Al llegar a la cima uno se encuentra una vista de Santiago impresionante, que debe ser todavía más espectacular en verano, cuando la luz brilla más y la contaminación no forma esa nube que permanentemente cubre la ciudad y sobre la que sólo asoma la mole del Costanera Center, el edificio más alto de Latinoamérica. En la cumbre había una algarabía de colores, voces gritonas, niños juguetones y hombres orquesta. Música por aquí y por allá, globos, alquiler de bicicletas y vendedores de agua. También hay un árbol que plantaron unos vascos en algún momento: un brote del árbol de Guernica. En la valla que lo rodea se puede ver la ikurriña, y alrededor los escudos de las provincias de Euskal Herria. Entre otros, destacan las cadenas de Nabarra (sí, Nabarra en lugar de Nafarroa, eso pone). Espero que Juan Urra no suba nunca al Cerro de San Cristóbal, porque sería capaz de llevarse de ahí el regio escudo navarro y, de paso, prenderle fuego al árbol de Guernica y bajar, cerveza en mano, cantando el Oriamendi. Por encima de todo eso, y por encima de cualquier otra cosa en la ciudad, hay una imagen de la Virgen de catorce metros de altura, copia de la que hay en la Plaza de España de Roma, y que fue hecha en hierro fundido en el taller Val d’Osne de París.

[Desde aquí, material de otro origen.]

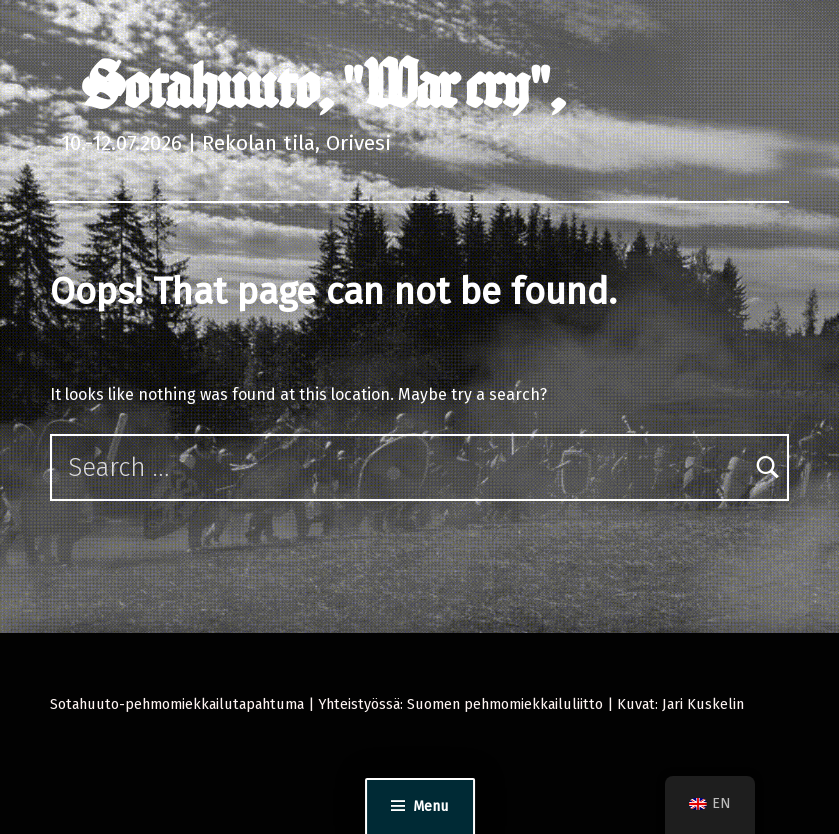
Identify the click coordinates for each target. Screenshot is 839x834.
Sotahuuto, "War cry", (323, 86)
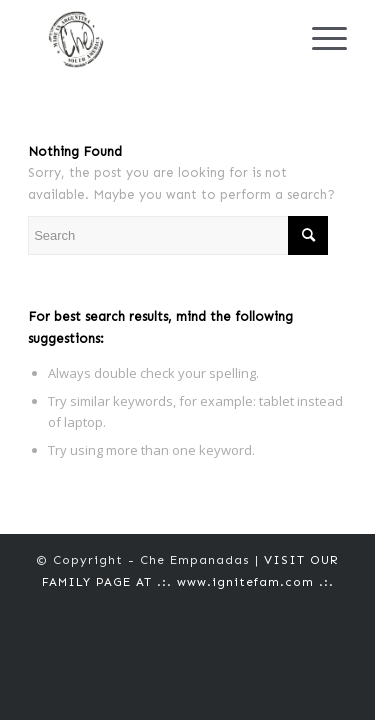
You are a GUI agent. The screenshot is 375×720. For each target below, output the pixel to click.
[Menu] (319, 40)
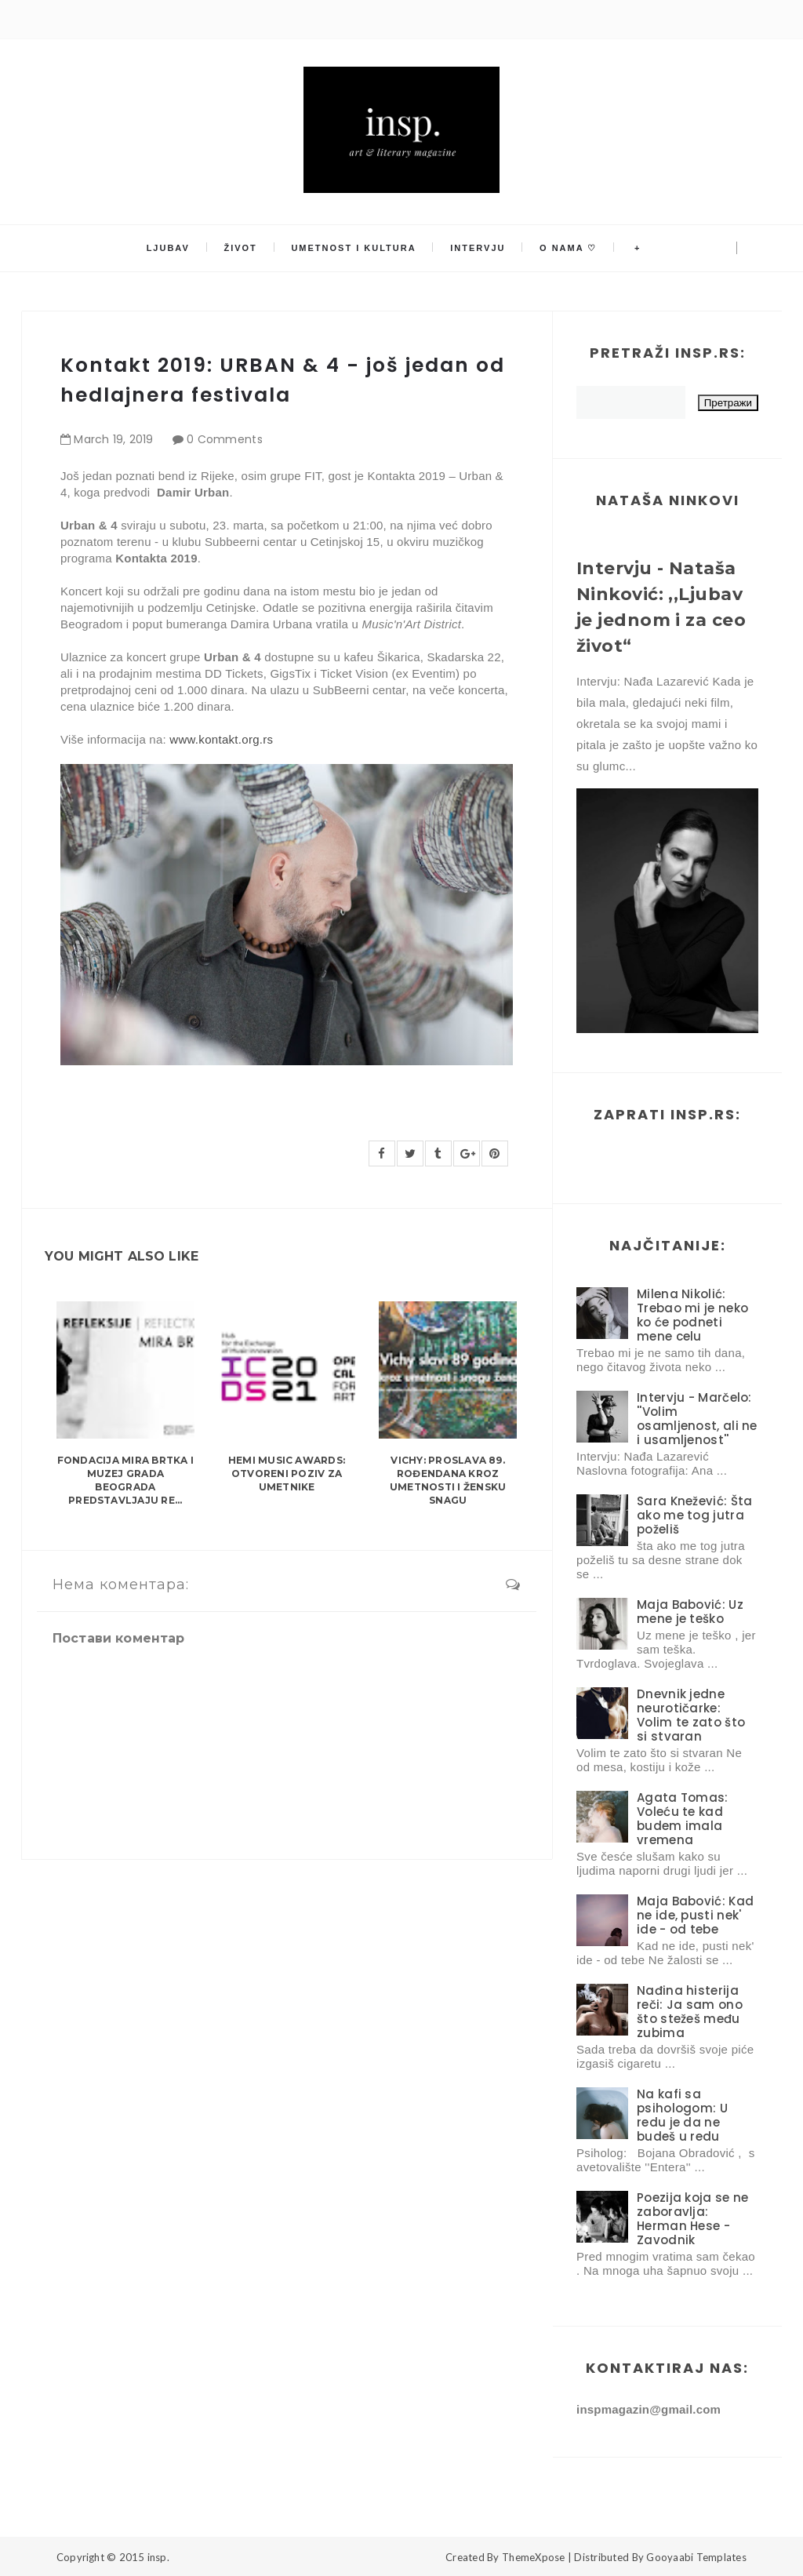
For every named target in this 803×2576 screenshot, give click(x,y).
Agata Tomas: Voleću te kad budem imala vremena (683, 1818)
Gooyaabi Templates (696, 2557)
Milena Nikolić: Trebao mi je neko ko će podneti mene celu (692, 1315)
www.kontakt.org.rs (220, 739)
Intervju (476, 248)
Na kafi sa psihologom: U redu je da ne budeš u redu (682, 2115)
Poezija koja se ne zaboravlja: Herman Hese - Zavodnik (692, 2218)
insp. (158, 2557)
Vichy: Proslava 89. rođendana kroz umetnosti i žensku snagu (448, 1479)
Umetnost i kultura (354, 248)
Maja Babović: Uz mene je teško (690, 1611)
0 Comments (225, 439)
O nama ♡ (564, 248)
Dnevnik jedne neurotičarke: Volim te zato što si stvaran (691, 1715)
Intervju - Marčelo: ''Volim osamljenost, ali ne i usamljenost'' (697, 1418)
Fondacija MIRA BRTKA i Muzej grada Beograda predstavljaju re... (125, 1479)
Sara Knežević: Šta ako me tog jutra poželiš (694, 1515)
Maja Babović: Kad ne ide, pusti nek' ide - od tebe (695, 1915)
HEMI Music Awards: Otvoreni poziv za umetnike (286, 1473)
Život (244, 248)
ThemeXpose (533, 2557)
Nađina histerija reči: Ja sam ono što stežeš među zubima (690, 2011)
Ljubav (174, 248)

Hoy es el cumpleaños de Vali. Ayer vino su hermana desde Panamá para darle una sorpresa, y mi papel consistía en obligarla a salir a cenar. No fue fácil, pero lo conseguí. Me encantan las sorpresas, y la cara que pone la gente cuando las recibe. Sobre todo porque dar una sorpresa a alguien significa decirle que es importante para ti. Y eso me hace seguir creyendo en la humanidad.

La semana pasada iba a coger la micro para volver a la residencia. Solamente estaba en la parada el revisor. “Hemos terminado la mañana con una mala noticia”, me dijo a bocajarro. Esperaba que me hablase de fútbol o de política. “Ha fallecido un sobrino mío”, me explicó con resignación. Felipe (así se llamaba el sobrino) tenía treinta y dos años, una hija de cinco y un perro. Tenía una fábrica de prótesis y le gustaba ayudar a los demás, en especial a los discapacitados. Mientras estaba trabajando ardió una fábrica al otro lado de la calle, y corrió a ayudar. Cuando todo el mundo estuvo a salvo intentaron rescatar todo el material que pudieron de la fábrica. Mientras Felipe ayudaba a sacar una máquina muy pesada, ésta se resbaló y le aplastó el cráneo. Los servicios médicos no pudieron hacer más que certificar su muerte. Le aseguré al revisor que rezaría por Felipe, que murió como un héroe, y por su familia. Conteniendo las lágrimas me dijo: “Cuando venimos al mundo, venimos con el boleto de vuelta ya comprado. Su vuelo salía hoy, y punto”. Es cierto. Me enseñó en su móvil una foto de Felipe con su hija tomada a penas una semana antes del accidente. Sonreía como sonríen los que tienen la vida por delante. Entonces llegó el bus C02c dirección Los Dominicos y tuvimos que despedirnos. Y a pesar de todo siguen floreciendo los almendros.